I think there's a couple of factors that go into public opinion on him. First with the Canucks being good again brought a lot of new fans onto the bandwagon with expectations of success who didn't remember the bad goaltending years and this was the pre-cap era so all the top teams had elite goaltending: Hasek, Roy, Brodeur, Belfour, Joseph, and the like. The fans were demanding a Luongo but all they got was a Markstrom... and ironically note how when we moved into this category with Luongo public opinion had shifted to top tier goaltending didn't really matter and you don't want to spend to much cap on a goalie

Next he had the misfortune of a once in a career flub coming at the worst time right at the start of his career as a starter and making it all anyone could remember. Don't need to go into too much detail on that.

Finally, he really never had much opportunity to reverse opinion. He really only had a 4 year window and two of those playoffs were as the 8th seeds against dynasty teams Detroit and Colorado. He was getting better every year but in playoffs #4 against Calgary he was playing great then suffered a fluke injury stepping on a bad spot of ice and leaving the game for Auld who wasn't nearly as good and probably costing us the series. He was only 27 at this point and it was followed by the lockout year, should have been going into his goaltending prime but instead the injuries had piled up and he was no longer the same after that season. He'd stick around a couple more years but just couldn't play through the injuries.

This is pretty much the history thread so I'm going to have my Cloutier rant here :laugh:

Let’s just leave it as that then. I wasn’t the only Canuck fan that disliked cloutier and thought he was overrated. Some people
Hated the Gelinas for Sanderson swap some people liked it.
 

Zippgunn

Registered User
May 15, 2011
3,939
1,635
Lhuntshi
It's a footnote when it all comes down to it, but I always liked Geoff Sanderson from his Hartford days and was annoyed when Keenan quickly re-swapped him for toughness in Brad May. The Burke-Snow shuffle was also weird, although Snow carved out a brief, OK career with Vancouver all things considered.

I was also baffled at why they just released Irbe, after he put up a winning record with respectable stats on a really sad-sack team.
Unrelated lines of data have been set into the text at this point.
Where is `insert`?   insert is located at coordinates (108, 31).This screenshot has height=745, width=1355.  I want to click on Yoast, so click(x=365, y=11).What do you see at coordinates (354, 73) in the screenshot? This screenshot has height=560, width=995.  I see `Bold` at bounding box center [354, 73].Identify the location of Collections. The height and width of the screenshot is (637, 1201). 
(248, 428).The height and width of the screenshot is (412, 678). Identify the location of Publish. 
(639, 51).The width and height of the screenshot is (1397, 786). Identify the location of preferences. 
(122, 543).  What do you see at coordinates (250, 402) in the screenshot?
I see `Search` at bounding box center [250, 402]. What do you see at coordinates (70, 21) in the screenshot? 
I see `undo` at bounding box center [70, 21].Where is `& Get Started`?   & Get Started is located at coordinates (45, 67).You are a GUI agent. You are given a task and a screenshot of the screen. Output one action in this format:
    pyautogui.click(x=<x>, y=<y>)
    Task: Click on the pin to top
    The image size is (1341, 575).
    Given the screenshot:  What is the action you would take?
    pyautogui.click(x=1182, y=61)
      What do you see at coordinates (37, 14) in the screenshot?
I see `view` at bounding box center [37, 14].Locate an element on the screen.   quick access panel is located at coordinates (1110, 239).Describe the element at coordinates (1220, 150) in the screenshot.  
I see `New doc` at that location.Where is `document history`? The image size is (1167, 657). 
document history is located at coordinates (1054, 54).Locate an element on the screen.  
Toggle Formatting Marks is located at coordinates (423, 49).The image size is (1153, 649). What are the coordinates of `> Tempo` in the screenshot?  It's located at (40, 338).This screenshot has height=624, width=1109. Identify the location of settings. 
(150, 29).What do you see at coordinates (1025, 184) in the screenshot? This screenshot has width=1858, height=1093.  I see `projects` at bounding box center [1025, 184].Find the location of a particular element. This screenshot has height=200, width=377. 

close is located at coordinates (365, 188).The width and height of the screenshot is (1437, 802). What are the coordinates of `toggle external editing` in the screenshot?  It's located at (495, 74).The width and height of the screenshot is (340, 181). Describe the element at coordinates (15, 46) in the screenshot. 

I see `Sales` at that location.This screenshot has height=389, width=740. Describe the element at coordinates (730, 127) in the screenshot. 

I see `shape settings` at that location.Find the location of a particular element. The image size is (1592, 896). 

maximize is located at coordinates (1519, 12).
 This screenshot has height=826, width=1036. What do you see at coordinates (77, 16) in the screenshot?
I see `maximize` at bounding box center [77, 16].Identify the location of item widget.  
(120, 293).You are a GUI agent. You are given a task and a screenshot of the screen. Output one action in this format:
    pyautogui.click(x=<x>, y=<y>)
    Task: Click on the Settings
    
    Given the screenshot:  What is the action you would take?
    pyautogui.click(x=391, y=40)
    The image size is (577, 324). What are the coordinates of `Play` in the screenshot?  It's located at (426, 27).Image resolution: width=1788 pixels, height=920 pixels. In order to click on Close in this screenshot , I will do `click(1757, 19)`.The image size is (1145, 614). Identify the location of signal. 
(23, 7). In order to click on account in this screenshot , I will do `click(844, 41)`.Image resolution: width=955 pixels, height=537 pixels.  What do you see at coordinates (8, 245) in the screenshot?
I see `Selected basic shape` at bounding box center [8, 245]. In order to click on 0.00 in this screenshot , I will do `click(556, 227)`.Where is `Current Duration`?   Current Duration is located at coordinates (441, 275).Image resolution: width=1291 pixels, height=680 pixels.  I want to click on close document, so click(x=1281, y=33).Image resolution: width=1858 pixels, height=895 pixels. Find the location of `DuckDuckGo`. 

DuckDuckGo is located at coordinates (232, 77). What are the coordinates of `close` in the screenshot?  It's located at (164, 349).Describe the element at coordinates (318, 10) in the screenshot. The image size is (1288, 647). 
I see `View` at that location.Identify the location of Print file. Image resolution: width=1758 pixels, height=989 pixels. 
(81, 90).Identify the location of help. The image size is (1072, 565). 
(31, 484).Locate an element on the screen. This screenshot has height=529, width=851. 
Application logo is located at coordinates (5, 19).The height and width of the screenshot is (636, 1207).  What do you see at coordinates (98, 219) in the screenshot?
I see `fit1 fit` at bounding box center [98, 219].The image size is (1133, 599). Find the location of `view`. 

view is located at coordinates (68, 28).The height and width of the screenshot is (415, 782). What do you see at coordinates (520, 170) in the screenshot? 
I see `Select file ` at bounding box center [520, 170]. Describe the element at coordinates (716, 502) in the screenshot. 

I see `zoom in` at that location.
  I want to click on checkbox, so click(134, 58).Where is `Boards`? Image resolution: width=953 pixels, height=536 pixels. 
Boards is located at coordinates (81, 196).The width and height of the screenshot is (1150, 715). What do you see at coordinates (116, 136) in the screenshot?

Irbe was easily the player of the year for the Canucks after they acquired him but that honor went to, surprize!, Brian Noonan, Keenan's main stooge, who, after his fabulous performance here, went on to play exactly 8 more games in the NHL. I compare the moist nostalgia for the Keenan era here to the white hot hatred of Willie D. on this board and just shake my head...
 

MS

1%er
Mar 18, 2002
53,562
83,929
Vancouver, BC
Irbe was easily the player of the year for the Canucks after they acquired him but that honor went to, surprize!, Brian Noonan, Keenan's main stooge, who, after his fabulous performance here, went on to play exactly 8 more games in the NHL. I compare the moist nostalgia for the Keenan era here to the white hot hatred of Willie D. on this board and just shake my head...

Noonan won the unsung hero award but yeah, it was terrible.
 

Canucks1096

Registered User
Feb 13, 2016
5,608
1,667
Irbe was easily the player of the year for the Canucks after they acquired him but that honor went to, surprize!, Brian Noonan, Keenan's main stooge, who, after his fabulous performance here, went on to play exactly 8 more games in the NHL. I compare the moist nostalgia for the Keenan era here to the white hot hatred of Willie D. on this board and just shake my head...

Bure said Hi
 

I am toxic

. . . even in small doses
Oct 24, 2014
9,379
14,714
Vancouver
Yep, when thinking of bad coaches over the last 3 decades*, Keenan and Willie D immediately spring to mind.

And when I say bad, it cannot be overstated how much it is an understatement.